Cosmetic Allergies (cont.)
Gary W. Cole, MD, FAAD
Dr. Cole is board certified in dermatology. He obtained his BA degree in bacteriology, his MA degree in microbiology, and his MD at the University of California, Los Angeles. He trained in dermatology at the University of Oregon, where he completed his residency.
William C. Shiel Jr., MD, FACP, FACR
Dr. Shiel received a Bachelor of Science degree with honors from the University of Notre Dame. There he was involved in research in radiation biology and received the Huisking Scholarship. After graduating from St. Louis University School of Medicine, he completed his Internal Medicine residency and Rheumatology fellowship at the University of California, Irvine. He is board-certified in Internal Medicine and Rheumatology.
In this Article
- What are cosmetics? What is in makeup?
- What causes cosmetics reactions?
- Where do cosmetic skin reactions occur? What are symptoms and signs of a makeup allergy?
- What is on the cosmetic label?
- How can I be tested for a cosmetic sensitivity?
- What else could the rash be aside from a cosmetic rash?
- What is the treatment for a makeup allergy?
- What is the prognosis of a cosmetics allergy?
- Is it possible to prevent a cosmetics allergy?
- Find a local Dermatologist in your town
What is on the cosmetic label?
The ingredients in a cosmetic are required to be listed on the label in order of decreasing quantity. Any ingredient could potentially produce a reaction, but certain ingredients seem to be more likely to cause problems. The use of the terms hypoallergenic, pure, and natural on the label have very little scientific meaning and are essentially marketing jargon.
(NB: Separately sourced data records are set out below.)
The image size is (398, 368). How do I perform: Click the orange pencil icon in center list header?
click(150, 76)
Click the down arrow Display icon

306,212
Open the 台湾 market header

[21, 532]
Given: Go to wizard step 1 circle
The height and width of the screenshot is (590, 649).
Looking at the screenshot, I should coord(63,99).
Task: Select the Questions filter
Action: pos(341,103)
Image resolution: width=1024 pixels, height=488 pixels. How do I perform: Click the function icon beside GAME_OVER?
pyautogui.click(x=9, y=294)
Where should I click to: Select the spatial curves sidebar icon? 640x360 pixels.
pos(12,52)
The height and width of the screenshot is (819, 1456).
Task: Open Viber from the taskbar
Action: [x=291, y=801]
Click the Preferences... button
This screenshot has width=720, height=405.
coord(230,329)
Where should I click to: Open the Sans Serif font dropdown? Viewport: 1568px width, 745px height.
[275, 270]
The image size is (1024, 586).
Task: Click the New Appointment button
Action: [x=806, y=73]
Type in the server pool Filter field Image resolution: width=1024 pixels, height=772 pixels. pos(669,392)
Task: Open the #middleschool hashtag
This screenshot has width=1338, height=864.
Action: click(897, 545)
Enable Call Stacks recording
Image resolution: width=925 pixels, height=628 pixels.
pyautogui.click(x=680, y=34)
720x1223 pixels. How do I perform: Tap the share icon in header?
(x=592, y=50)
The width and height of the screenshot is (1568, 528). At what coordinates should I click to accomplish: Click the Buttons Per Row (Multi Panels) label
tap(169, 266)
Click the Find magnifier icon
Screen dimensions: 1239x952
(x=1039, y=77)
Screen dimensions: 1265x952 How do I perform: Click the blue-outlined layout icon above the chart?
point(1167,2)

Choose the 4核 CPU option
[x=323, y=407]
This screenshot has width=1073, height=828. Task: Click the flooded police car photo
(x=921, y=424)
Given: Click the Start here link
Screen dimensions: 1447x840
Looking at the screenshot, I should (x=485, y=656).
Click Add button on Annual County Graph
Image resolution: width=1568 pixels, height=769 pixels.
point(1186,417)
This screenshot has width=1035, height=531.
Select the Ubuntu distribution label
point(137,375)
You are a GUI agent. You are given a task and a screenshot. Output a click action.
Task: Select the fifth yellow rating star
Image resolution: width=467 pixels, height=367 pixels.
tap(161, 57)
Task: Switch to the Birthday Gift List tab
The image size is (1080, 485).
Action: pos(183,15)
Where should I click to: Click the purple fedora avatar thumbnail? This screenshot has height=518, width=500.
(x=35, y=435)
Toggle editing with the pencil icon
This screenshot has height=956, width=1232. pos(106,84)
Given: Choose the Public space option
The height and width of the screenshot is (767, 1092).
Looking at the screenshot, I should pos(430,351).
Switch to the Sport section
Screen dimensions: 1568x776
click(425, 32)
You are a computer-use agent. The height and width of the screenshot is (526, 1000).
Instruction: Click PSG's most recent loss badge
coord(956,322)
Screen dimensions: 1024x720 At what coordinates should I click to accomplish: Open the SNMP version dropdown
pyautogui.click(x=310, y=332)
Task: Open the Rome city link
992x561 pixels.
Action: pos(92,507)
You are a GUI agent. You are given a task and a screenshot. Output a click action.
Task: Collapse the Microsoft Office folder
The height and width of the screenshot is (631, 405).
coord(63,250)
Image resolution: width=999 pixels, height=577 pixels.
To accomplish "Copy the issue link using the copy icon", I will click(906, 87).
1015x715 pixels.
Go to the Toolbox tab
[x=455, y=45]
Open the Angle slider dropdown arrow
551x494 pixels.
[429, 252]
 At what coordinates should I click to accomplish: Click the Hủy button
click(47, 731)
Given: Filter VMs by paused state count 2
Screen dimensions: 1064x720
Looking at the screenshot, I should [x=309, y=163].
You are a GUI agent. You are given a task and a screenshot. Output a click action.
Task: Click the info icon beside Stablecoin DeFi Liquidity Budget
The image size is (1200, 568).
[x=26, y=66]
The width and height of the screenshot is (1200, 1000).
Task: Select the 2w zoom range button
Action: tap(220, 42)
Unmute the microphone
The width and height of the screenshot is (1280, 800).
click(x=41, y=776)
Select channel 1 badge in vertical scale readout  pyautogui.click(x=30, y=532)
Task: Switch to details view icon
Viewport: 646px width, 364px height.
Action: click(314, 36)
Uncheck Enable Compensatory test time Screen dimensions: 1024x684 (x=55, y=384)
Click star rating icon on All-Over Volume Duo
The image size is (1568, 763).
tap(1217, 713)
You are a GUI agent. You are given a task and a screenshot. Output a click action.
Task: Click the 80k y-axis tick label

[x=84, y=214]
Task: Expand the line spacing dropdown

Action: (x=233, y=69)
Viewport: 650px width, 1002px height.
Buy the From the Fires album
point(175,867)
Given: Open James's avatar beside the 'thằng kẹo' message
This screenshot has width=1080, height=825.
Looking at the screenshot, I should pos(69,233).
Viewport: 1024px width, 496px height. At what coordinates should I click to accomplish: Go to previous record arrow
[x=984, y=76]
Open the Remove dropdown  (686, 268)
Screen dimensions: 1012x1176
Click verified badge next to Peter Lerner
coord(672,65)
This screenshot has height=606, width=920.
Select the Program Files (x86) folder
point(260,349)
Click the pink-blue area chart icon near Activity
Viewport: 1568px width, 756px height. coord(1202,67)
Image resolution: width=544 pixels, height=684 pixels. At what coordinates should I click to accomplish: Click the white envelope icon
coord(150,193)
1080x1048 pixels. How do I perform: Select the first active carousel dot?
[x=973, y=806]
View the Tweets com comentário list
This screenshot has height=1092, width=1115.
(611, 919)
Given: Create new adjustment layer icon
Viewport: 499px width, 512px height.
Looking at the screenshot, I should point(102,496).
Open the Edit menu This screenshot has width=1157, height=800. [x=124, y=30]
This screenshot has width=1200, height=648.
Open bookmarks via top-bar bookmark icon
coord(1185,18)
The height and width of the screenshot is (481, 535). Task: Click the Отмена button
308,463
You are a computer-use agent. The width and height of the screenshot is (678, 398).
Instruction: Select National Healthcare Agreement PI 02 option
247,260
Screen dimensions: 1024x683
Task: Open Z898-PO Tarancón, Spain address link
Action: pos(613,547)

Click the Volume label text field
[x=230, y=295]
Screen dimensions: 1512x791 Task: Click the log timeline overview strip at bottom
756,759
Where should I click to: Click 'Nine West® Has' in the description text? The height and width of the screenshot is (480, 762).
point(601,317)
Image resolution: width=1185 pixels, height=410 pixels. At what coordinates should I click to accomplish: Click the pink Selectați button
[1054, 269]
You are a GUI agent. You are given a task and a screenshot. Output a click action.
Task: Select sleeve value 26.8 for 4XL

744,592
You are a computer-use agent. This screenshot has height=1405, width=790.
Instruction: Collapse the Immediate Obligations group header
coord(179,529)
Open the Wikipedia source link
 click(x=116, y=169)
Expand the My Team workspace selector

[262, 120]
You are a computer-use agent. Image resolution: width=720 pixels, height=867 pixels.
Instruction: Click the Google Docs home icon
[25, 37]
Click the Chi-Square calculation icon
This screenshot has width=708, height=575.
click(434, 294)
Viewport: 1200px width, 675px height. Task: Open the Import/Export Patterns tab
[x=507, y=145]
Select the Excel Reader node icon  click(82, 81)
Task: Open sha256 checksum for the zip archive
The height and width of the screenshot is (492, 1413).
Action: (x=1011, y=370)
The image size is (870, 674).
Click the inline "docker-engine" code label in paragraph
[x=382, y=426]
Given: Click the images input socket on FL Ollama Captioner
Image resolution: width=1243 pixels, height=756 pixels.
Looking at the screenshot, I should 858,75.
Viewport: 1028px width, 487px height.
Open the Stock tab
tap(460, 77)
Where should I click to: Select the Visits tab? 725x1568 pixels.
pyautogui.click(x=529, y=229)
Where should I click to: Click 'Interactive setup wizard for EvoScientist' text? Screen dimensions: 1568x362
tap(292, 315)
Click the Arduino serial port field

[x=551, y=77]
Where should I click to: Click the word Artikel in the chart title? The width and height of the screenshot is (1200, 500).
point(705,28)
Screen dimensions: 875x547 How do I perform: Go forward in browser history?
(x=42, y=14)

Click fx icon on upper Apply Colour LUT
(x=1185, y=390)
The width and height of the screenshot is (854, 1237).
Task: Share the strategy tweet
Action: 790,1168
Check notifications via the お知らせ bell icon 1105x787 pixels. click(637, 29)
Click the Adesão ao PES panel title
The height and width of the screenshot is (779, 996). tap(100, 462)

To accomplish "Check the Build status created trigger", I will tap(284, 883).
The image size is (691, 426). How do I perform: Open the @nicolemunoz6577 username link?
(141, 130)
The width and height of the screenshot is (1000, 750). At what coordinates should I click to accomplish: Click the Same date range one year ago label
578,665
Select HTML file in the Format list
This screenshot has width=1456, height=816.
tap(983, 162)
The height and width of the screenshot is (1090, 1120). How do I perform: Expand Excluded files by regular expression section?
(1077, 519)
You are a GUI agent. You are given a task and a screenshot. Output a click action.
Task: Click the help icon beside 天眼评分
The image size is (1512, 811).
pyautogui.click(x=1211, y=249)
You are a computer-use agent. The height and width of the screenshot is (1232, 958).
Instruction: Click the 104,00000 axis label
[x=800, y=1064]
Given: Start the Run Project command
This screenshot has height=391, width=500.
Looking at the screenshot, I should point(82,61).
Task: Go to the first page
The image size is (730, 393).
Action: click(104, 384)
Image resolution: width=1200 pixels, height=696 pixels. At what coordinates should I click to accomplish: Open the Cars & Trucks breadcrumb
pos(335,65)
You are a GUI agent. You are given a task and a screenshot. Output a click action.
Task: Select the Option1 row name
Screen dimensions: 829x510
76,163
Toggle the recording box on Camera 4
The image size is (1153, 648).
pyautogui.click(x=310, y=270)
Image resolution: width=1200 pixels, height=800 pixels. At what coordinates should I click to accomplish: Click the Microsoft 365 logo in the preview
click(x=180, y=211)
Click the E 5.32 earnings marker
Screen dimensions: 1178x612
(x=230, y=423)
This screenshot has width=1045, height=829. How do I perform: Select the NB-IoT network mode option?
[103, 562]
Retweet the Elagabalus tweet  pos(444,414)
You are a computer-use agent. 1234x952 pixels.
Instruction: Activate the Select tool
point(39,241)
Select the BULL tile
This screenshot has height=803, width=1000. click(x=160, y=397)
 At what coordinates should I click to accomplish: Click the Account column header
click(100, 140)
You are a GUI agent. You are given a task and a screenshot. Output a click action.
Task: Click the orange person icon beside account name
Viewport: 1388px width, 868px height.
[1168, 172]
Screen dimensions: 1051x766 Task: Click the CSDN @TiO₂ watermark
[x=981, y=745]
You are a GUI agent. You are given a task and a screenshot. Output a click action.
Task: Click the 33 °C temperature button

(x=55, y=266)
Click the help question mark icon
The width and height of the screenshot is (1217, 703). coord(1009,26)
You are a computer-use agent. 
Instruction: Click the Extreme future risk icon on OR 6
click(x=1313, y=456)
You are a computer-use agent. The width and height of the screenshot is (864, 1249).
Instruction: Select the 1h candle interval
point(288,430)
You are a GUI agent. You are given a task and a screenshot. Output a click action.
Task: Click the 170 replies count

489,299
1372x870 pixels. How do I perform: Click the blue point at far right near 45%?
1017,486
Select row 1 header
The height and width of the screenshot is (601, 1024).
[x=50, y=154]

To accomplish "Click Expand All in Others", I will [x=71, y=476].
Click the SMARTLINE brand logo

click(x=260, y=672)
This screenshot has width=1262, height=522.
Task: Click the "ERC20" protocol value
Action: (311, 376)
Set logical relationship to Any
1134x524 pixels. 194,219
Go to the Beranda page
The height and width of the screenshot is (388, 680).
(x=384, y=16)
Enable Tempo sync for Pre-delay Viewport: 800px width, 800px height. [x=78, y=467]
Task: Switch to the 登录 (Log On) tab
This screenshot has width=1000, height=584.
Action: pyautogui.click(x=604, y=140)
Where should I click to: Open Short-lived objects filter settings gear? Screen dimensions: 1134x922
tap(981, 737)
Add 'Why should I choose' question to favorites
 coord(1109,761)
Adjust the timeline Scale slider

Cosmetics that use the term organic must be manufactured according to certain USDA criteria that have little to do with consumer safety.
How can I be tested for a cosmetic sensitivity?
If a cosmetic is being considered a potential cause of a reaction, the patient can perform a "use" test over three or four days by repeatedly applying the substance to the same site on forearm skin. If a reaction appears, further types of allergy testing can be performed by a health-care professional to determine the precise identity of the cosmetic mixture that is responsible. One can then avoid the offending product as well as avoiding further exposure to the allergenic component in other cosmetic products.
What else could the rash be aside from a cosmetic rash?
There are a number of common skin diseases that are likely to be confused with cosmetic rashes. Perhaps the best way to distinguish these is to avoid using the particular cosmetic in question for two or three weeks. If the rash resolves and then recurs when the cosmetic is used again, it is reasonably likely that the problem is the cosmetic. If the rash persists, on the other hand, then it is probably due to a skin disease like seborrheic dermatitis, atopic dermatitis, or some other problem.